Extracted data section start

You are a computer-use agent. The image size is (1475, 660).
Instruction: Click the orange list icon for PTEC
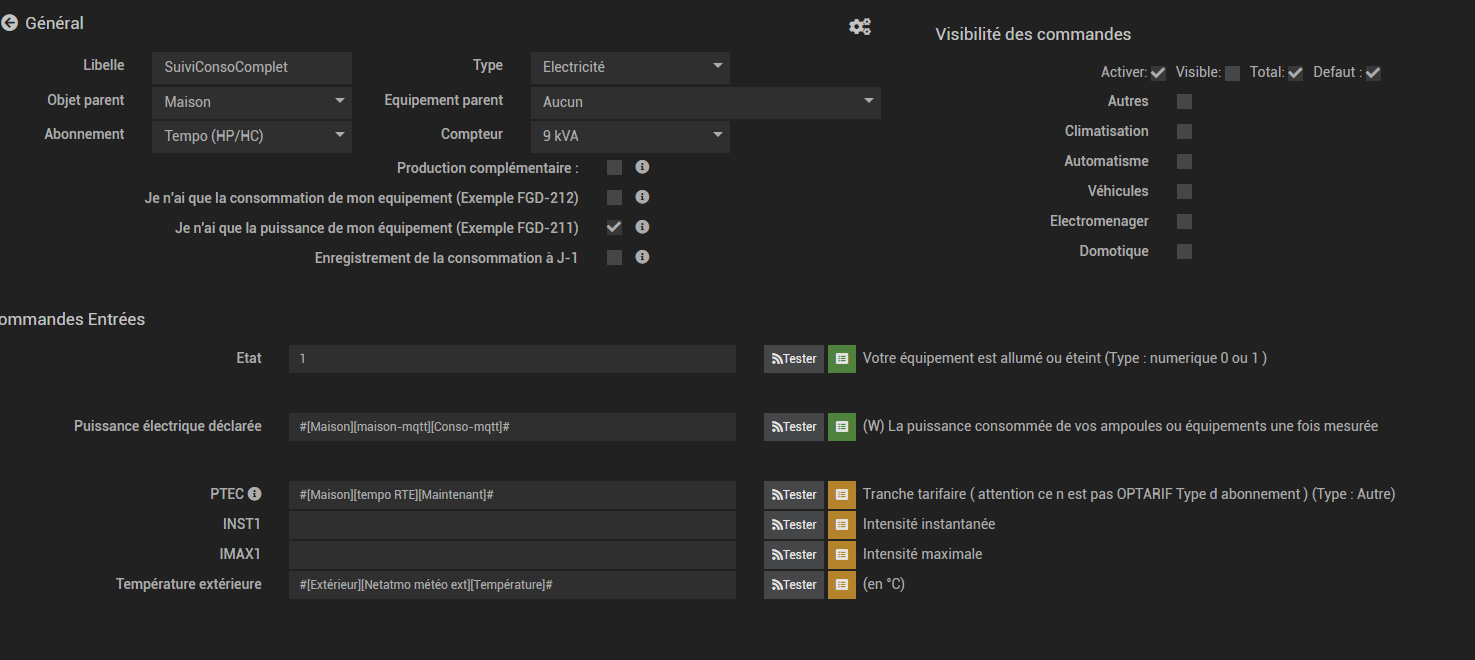tap(842, 495)
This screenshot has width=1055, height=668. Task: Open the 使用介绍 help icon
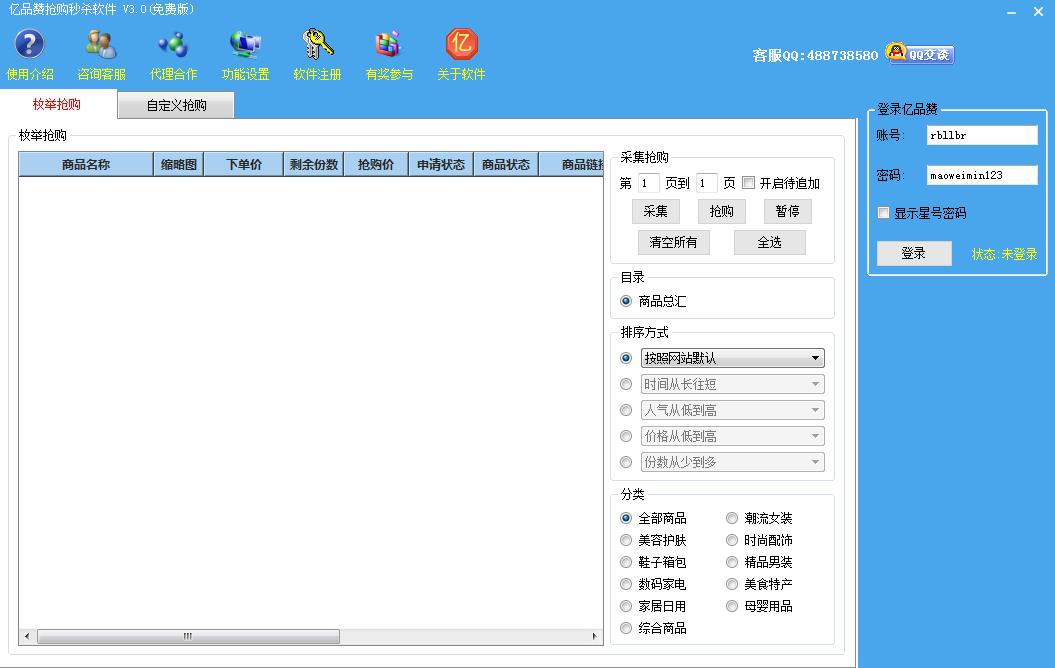(x=29, y=45)
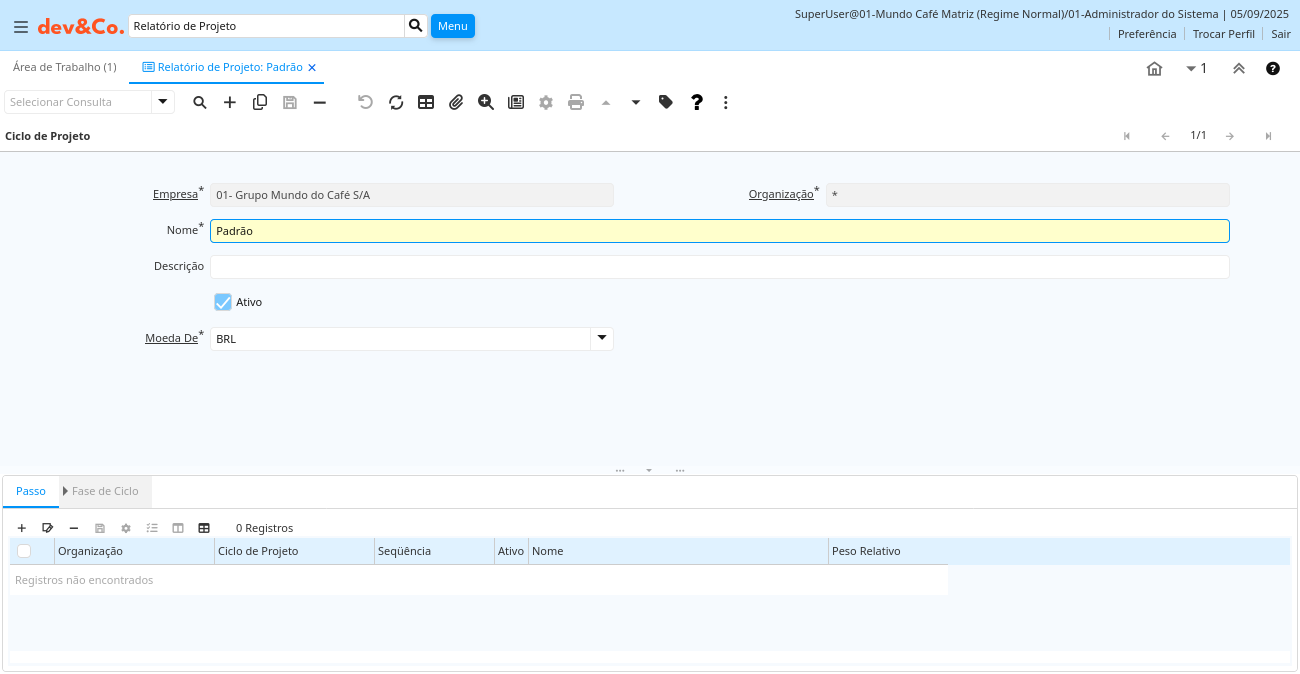Click the blue Menu button
This screenshot has width=1300, height=674.
coord(452,26)
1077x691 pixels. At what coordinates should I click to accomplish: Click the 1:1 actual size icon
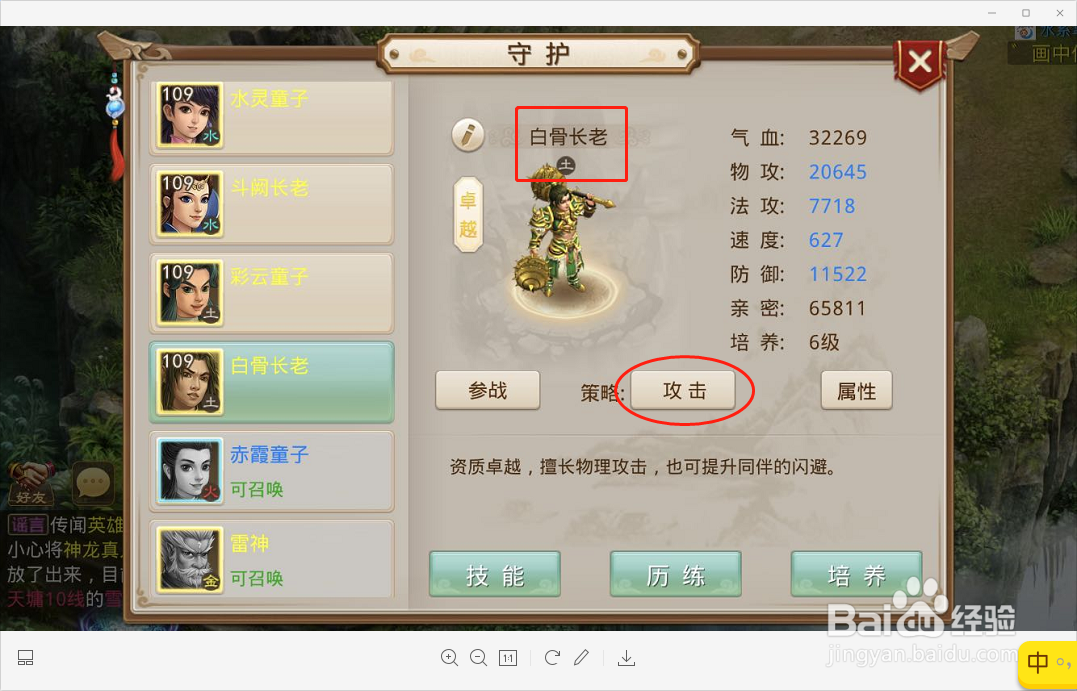tap(508, 658)
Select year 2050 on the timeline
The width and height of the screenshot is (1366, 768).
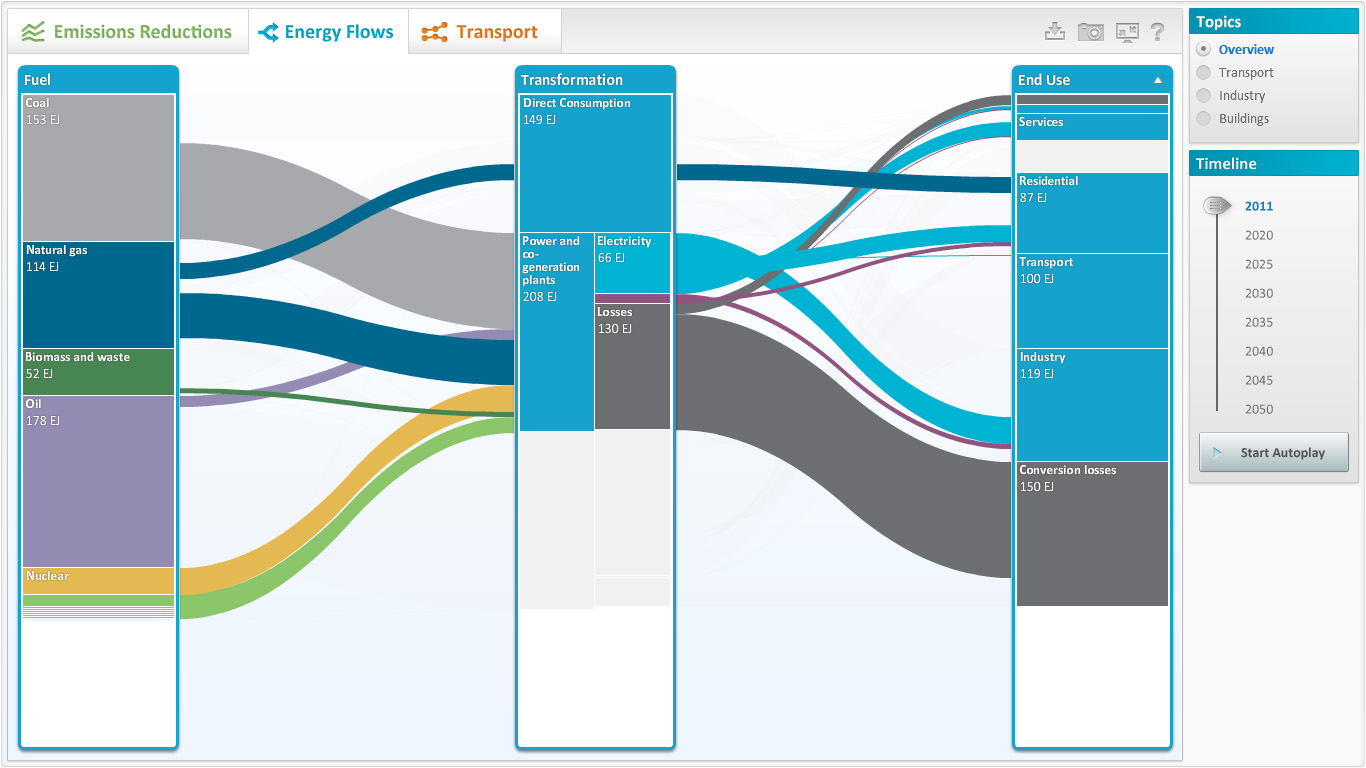[1258, 410]
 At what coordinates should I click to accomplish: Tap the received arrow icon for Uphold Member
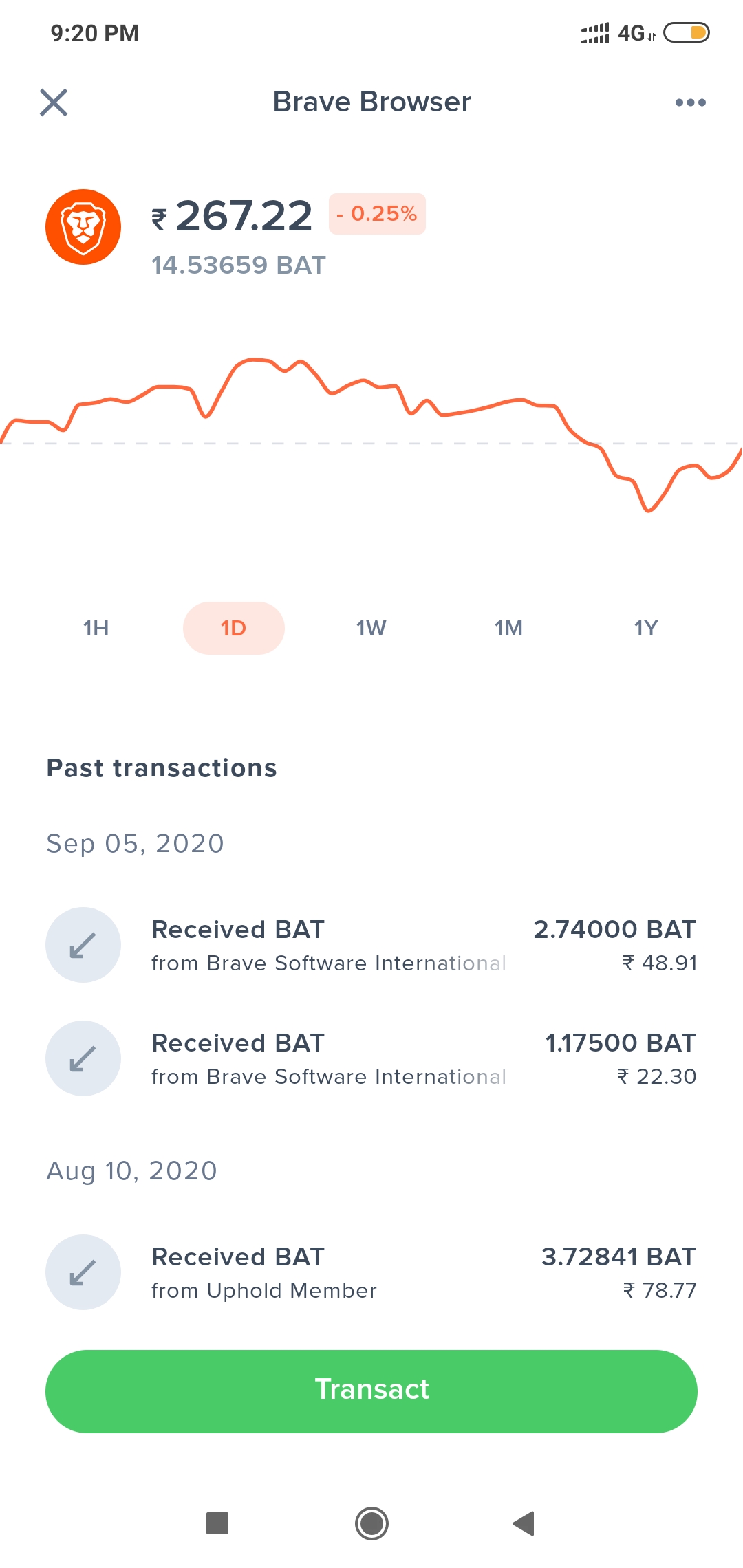tap(83, 1272)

Extracted data section end

Your task →
Nothing but the lines from the line containing "The width and" through the last line of the records above is to be extracted, exactly and with no pictures.

Answer space →
The width and height of the screenshot is (1366, 768).
[1258, 410]
 At what coordinates should I click to accomplish: Tap the received arrow icon for Uphold Member
tap(83, 1272)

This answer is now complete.